In the two-dimensional Cartesian coordinate system, a point P in the xy-plane is represent by a tuple of two components (x,y).

• x is the signed distance from the y-axis to the point P, and
• y is the signed distance from the x-axis to the point P.

In the three-dimensional Cartesian coordinate system, a point P in the xyz-space is represent by a tuple of three components (x,y,z).

• x is the signed distance from the yz-plane to the point P,
• y is the signed distance from the xz-plane to the point P, and
• z is the signed distance from the xy-plane to the point P.

## Polar coordinates

The polar coordinate systems are coordinate systems in which a point is identified by a distance from some fixed feature in space and one or more subtended angles.

The term polar coordinates often refers to circular coordinates (two-dimensional). Other commonly used polar coordinates are cylindrical coordinates and spherical coordinates (both three-dimensional).

## Circular coordinates

The circular coordinate system, often referred to simply as the polar coordinate system, is a two-dimensional polar coordinate system, defined by an origin, O, and a semi-infinite line L leading from this point. L is also called the polar axis. In terms of the Cartesian coordinate system, one usually picks O to be the origin (0,0) and L to be the positive x-axis (the right half of the x-axis).

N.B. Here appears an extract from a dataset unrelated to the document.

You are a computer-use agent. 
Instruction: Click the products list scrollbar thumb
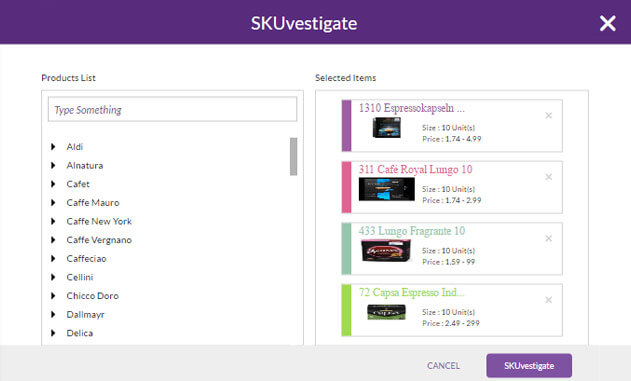click(293, 157)

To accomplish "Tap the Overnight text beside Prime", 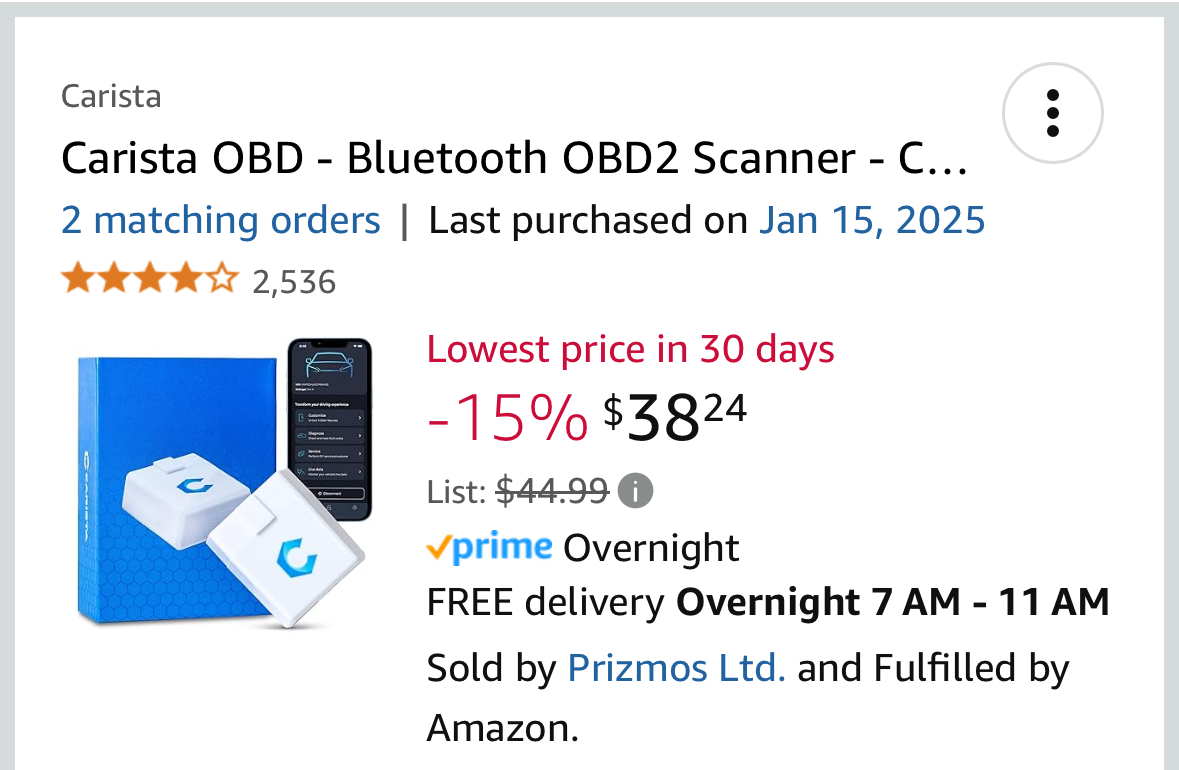I will 651,548.
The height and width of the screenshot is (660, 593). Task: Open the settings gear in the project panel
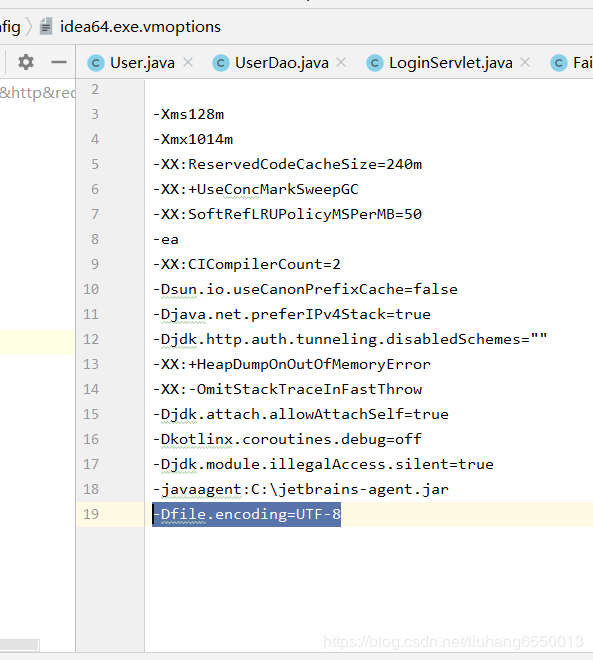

In the circular coordinate system, a point P is represented by a tuple of two components (r,θ). Using terms of the Cartesian coordinate system,

• $0\leq{r}$ (radius) is the distance from the origin to the point P, and
• $0\leq\theta<360^\circ$ (azimuth) is the angle between the positive x-axis and the line from the origin to the point P.

## Cylindrical coordinates

The cylindrical coordinate system is a three-dimensional polar coordinate system.

In the cylindrical coordinate system, a point P is represented by a tuple of three components (r,θ,h). Using terms of the Cartesian coordinate system,

• $0\leq{r}$ (radius) is the distance between the z-axis and the point P,
• $0\leq\theta<360^\circ$ (azimuth or longitude) is the angle between the positive x-axis and the line from the origin to the point P projected onto the xy-plane, and
• h (height) is the signed distance from xy-plane to the point P.
Note: some sources use z for h; there is no "right" or "wrong" convention, but it is necessary to be aware of the convention being used.

Cylindrical coordinates involve some redundancy; θ loses its significance if r = 0.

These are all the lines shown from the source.